Thank you for inspiring me in ways I could have never imagined and giving me a reason to keep writing.
Now, I bring you this week’s letter from Zahara de los Atunes in the South of Spain’s Costa de la Luz region, where I foolishly thought I would be vacationing for a week before quickly realizing that holidays with a toddler is less a vacation and more a relocation. (I wish I could take credit for this clever re-wording, but it was another brilliant mom on the internet where I learned and it and whose name I sadly don’t remember.)
After a rough stretch of solo parenting in Lisbon for the past five months, I was looking forward to a desperately needed vacation with my husband (who has been working and commuting from Madrid), and our son Jaad.
Little did we know, Jaad, had other plans for us.
I soon surrendered my vision of lavishly lounging on the shores of Costa de la Luz, and redirected my energy to chasing Jaad around while slathering sunscreen on him, incessantly hydrating him, trying to deter him from escaping our hotel room, and peeling pistachios for him while he sat blissfully on the beach.
I remained mostly calm while Jaad hurled verbal demands at us, first in English, and then in Portuguese as if to assert that he made himself clear.
Our most coveted moment of each day included a luxurious European style breakfast with endless jamón and cheese, which gave way to Jaad’s unruly resistance to eat and remain seated at the table every single time.
The culmination of our relocation came as I stared at Jaad’s bare body and my own pale skin and wondered why his tan was so much better than mine, and if he had somehow inherited some superior sun absorbing gene from my husband’s side of the family.
By the end of Jaad’s Summer Spain vacation, as we came to call it, he beamed with that fresh post-vacation glow and I plopped down hot and sweaty in the car, turned to my husband and asked, why do I feel more tired and run down now than I did before this vacation?
Because as my dear friend Doni once wisely advised me - that’s what we are supposed to do as parents!
For those of you who crave warmer waters like myself, I highly recommend Zahara de los Atunes.
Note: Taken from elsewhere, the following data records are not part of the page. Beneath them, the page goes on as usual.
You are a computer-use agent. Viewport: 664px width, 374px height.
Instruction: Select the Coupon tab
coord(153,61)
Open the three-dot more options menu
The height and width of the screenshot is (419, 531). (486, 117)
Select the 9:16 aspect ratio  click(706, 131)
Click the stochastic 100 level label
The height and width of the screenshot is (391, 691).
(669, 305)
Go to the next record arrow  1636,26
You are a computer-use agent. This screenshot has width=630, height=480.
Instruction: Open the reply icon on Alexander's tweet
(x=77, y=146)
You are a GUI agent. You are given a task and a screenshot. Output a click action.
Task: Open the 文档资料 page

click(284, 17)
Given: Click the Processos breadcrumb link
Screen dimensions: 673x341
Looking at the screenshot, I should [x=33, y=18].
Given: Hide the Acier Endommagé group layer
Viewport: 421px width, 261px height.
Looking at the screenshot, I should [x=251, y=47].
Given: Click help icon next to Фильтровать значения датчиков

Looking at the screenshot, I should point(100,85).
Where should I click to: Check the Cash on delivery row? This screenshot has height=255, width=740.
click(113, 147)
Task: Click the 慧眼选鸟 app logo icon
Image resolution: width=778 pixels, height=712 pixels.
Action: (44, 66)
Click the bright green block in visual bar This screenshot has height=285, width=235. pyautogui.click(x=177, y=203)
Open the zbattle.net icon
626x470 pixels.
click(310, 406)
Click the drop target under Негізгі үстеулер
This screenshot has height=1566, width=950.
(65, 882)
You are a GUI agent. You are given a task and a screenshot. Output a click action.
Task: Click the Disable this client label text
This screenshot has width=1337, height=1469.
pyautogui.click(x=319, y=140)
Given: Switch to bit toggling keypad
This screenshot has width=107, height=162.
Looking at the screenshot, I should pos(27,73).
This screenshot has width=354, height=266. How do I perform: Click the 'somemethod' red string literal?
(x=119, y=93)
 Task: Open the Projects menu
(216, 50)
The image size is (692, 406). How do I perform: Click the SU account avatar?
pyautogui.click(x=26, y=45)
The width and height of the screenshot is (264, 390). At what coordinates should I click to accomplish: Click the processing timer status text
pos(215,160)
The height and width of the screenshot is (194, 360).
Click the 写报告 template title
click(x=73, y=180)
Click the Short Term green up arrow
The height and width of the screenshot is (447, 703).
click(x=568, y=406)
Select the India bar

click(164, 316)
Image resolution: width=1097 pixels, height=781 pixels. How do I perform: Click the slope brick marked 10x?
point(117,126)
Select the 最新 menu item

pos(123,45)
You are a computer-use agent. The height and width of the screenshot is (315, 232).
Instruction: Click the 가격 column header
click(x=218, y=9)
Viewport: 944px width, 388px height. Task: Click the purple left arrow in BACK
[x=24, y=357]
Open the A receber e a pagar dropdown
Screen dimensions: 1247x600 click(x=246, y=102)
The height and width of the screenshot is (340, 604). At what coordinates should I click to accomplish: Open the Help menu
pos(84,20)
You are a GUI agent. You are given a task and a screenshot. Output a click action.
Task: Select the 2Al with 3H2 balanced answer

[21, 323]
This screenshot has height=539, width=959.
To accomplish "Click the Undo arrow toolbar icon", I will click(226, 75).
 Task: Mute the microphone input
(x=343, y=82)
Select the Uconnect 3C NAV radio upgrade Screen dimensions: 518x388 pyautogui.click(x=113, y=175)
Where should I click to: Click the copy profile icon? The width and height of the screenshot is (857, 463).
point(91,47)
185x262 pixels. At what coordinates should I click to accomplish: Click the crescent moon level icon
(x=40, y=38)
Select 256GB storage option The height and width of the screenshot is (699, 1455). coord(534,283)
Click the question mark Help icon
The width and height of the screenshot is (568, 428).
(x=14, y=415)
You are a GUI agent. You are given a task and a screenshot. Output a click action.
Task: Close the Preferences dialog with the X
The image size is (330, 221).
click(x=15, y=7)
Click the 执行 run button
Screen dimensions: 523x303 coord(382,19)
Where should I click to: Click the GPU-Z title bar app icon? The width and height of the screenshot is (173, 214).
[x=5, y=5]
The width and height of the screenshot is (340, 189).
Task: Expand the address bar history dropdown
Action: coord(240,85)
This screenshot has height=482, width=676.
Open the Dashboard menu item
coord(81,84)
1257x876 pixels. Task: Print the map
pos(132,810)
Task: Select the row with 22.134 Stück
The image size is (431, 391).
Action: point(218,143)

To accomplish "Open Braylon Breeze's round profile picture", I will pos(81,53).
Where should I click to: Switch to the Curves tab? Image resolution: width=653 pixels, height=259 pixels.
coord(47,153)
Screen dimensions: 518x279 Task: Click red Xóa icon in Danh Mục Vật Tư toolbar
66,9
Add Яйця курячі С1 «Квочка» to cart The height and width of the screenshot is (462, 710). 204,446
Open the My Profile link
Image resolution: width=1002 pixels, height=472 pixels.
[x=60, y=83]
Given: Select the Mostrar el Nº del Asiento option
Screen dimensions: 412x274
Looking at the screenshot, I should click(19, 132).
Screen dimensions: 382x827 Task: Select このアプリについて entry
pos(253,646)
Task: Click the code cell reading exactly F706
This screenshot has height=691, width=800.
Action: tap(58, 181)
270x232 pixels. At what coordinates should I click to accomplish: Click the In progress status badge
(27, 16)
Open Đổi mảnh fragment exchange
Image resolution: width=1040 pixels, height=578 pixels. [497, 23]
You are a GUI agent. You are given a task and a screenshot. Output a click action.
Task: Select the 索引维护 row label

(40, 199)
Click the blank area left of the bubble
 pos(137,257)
Also, you’ll have the most delicious tuna (hence the name Atunes) you can find in Europe.
Here are a few recommendations:
Hotel Porfirio - for spacious, comfortable rooms, (great for wild children to roam and climb) a lovely pool area, and an excellent restaurant for lunch and a decadent bar
CerveZahara - for excellent tapas and drinks and a makeshift misting system which I very much appreciated
Coffee & Roll Zahara - for delicious coffee and food, an in-house Frappuccino and excellent alternative to Starbucks ;)
L’Angolo Trattoria - delicious pizzas for the nights you’ll want to skip dining out (which are plenty with a toddler)
Some things to note:
*Most restaurants close at 4pm and reopen between 8:30-9pm for dinner so keep this in mind.
*If you are planning to road trip, many gas stations in the south of Spain are closed on Sundays so make sure you fill up well in advance.
*Cádiz, an ancient port city in Andalusia, is about an hour drive from Zahara de los Atunes and well worth a day trip.